# [Dataset records]

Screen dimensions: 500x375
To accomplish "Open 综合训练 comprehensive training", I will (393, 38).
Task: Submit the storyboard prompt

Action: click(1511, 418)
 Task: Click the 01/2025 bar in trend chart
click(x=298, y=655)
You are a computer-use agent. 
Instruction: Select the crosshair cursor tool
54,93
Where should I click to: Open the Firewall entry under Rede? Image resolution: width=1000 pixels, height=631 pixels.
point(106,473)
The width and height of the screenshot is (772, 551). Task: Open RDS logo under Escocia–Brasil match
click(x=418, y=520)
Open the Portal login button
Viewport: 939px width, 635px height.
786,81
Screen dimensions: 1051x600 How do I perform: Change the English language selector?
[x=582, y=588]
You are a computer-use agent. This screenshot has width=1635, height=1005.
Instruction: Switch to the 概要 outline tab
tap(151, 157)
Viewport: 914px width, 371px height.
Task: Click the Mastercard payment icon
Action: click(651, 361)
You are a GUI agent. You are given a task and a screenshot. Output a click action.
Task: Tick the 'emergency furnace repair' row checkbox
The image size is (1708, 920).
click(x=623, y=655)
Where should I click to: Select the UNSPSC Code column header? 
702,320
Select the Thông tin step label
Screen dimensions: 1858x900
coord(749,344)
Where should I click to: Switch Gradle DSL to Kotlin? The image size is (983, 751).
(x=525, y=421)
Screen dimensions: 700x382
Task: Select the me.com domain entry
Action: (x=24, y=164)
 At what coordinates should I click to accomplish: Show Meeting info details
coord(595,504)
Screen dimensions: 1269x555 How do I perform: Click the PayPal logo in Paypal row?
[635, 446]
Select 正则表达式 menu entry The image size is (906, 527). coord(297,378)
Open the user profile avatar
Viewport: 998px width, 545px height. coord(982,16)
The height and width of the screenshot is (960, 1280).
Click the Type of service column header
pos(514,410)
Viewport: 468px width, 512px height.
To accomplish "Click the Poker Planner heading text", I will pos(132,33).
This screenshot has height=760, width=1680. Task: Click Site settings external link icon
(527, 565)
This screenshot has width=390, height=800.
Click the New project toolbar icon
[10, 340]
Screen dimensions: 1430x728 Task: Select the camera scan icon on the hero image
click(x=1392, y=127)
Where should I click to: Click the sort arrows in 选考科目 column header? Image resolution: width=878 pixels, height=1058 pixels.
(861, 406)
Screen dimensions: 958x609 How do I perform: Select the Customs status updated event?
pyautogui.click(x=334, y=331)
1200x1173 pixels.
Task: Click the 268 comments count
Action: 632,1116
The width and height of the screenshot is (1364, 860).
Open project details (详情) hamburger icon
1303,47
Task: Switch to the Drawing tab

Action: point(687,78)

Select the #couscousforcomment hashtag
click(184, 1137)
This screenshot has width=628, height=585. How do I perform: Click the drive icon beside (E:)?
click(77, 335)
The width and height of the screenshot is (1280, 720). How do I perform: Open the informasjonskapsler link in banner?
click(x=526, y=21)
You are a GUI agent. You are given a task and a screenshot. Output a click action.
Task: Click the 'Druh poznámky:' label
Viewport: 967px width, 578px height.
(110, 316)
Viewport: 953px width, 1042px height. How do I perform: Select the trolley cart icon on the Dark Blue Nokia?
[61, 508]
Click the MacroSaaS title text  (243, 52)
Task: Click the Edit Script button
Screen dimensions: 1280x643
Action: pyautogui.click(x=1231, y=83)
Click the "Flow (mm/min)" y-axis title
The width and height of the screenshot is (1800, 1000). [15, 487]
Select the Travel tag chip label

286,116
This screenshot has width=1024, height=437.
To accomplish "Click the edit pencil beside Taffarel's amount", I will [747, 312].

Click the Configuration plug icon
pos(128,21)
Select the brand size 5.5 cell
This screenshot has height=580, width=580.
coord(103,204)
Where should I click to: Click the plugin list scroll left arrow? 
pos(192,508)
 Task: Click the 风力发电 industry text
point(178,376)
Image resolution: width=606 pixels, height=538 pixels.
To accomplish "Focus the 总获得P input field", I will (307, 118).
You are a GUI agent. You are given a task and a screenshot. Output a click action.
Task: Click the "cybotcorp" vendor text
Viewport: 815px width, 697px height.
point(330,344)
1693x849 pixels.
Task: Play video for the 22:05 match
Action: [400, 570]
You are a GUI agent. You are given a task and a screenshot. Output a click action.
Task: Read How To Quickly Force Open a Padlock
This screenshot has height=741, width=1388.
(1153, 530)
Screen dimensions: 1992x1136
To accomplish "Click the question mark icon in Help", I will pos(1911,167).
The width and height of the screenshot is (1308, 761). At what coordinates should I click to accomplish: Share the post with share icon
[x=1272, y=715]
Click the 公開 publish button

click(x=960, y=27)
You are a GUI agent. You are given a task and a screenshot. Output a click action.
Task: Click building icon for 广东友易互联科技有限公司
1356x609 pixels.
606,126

# [Required action]
Top to bottom, set down the entries above word for word.

# [The completed task]
Screen dimensions: 500x375
To accomplish "Open 综合训练 comprehensive training", I will (393, 38).
Task: Submit the storyboard prompt

Action: click(1511, 418)
 Task: Click the 01/2025 bar in trend chart
click(x=298, y=655)
You are a computer-use agent. 
Instruction: Select the crosshair cursor tool
54,93
Where should I click to: Open the Firewall entry under Rede? Image resolution: width=1000 pixels, height=631 pixels.
point(106,473)
The width and height of the screenshot is (772, 551). Task: Open RDS logo under Escocia–Brasil match
click(x=418, y=520)
Open the Portal login button
Viewport: 939px width, 635px height.
786,81
Screen dimensions: 1051x600 How do I perform: Change the English language selector?
[x=582, y=588]
You are a computer-use agent. This screenshot has width=1635, height=1005.
Instruction: Switch to the 概要 outline tab
tap(151, 157)
Viewport: 914px width, 371px height.
Task: Click the Mastercard payment icon
Action: click(651, 361)
You are a GUI agent. You are given a task and a screenshot. Output a click action.
Task: Tick the 'emergency furnace repair' row checkbox
The image size is (1708, 920).
click(x=623, y=655)
Where should I click to: Select the UNSPSC Code column header? 
702,320
Select the Thông tin step label
Screen dimensions: 1858x900
coord(749,344)
Where should I click to: Switch Gradle DSL to Kotlin? The image size is (983, 751).
(x=525, y=421)
Screen dimensions: 700x382
Task: Select the me.com domain entry
Action: (x=24, y=164)
 At what coordinates should I click to accomplish: Show Meeting info details
coord(595,504)
Screen dimensions: 1269x555 How do I perform: Click the PayPal logo in Paypal row?
[635, 446]
Select 正则表达式 menu entry The image size is (906, 527). coord(297,378)
Open the user profile avatar
Viewport: 998px width, 545px height. coord(982,16)
The height and width of the screenshot is (960, 1280).
Click the Type of service column header
pos(514,410)
Viewport: 468px width, 512px height.
To accomplish "Click the Poker Planner heading text", I will pos(132,33).
This screenshot has height=760, width=1680. Task: Click Site settings external link icon
(527, 565)
This screenshot has width=390, height=800.
Click the New project toolbar icon
[10, 340]
Screen dimensions: 1430x728 Task: Select the camera scan icon on the hero image
click(x=1392, y=127)
Where should I click to: Click the sort arrows in 选考科目 column header? Image resolution: width=878 pixels, height=1058 pixels.
(861, 406)
Screen dimensions: 958x609 How do I perform: Select the Customs status updated event?
pyautogui.click(x=334, y=331)
1200x1173 pixels.
Task: Click the 268 comments count
Action: 632,1116
The width and height of the screenshot is (1364, 860).
Open project details (详情) hamburger icon
1303,47
Task: Switch to the Drawing tab

Action: point(687,78)

Select the #couscousforcomment hashtag
click(184, 1137)
This screenshot has width=628, height=585. How do I perform: Click the drive icon beside (E:)?
click(77, 335)
The width and height of the screenshot is (1280, 720). How do I perform: Open the informasjonskapsler link in banner?
click(x=526, y=21)
You are a GUI agent. You are given a task and a screenshot. Output a click action.
Task: Click the 'Druh poznámky:' label
Viewport: 967px width, 578px height.
(110, 316)
Viewport: 953px width, 1042px height. How do I perform: Select the trolley cart icon on the Dark Blue Nokia?
[61, 508]
Click the MacroSaaS title text  (243, 52)
Task: Click the Edit Script button
Screen dimensions: 1280x643
Action: pyautogui.click(x=1231, y=83)
Click the "Flow (mm/min)" y-axis title
The width and height of the screenshot is (1800, 1000). [15, 487]
Select the Travel tag chip label

286,116
This screenshot has width=1024, height=437.
To accomplish "Click the edit pencil beside Taffarel's amount", I will [747, 312].

Click the Configuration plug icon
pos(128,21)
Select the brand size 5.5 cell
This screenshot has height=580, width=580.
coord(103,204)
Where should I click to: Click the plugin list scroll left arrow? 
pos(192,508)
 Task: Click the 风力发电 industry text
point(178,376)
Image resolution: width=606 pixels, height=538 pixels.
To accomplish "Focus the 总获得P input field", I will (307, 118).
You are a GUI agent. You are given a task and a screenshot. Output a click action.
Task: Click the "cybotcorp" vendor text
Viewport: 815px width, 697px height.
point(330,344)
1693x849 pixels.
Task: Play video for the 22:05 match
Action: [400, 570]
You are a GUI agent. You are given a task and a screenshot. Output a click action.
Task: Read How To Quickly Force Open a Padlock
This screenshot has height=741, width=1388.
(1153, 530)
Screen dimensions: 1992x1136
To accomplish "Click the question mark icon in Help", I will pos(1911,167).
The width and height of the screenshot is (1308, 761). At what coordinates should I click to accomplish: Share the post with share icon
[x=1272, y=715]
Click the 公開 publish button

click(x=960, y=27)
You are a GUI agent. You are given a task and a screenshot. Output a click action.
Task: Click building icon for 广东友易互联科技有限公司
1356x609 pixels.
606,126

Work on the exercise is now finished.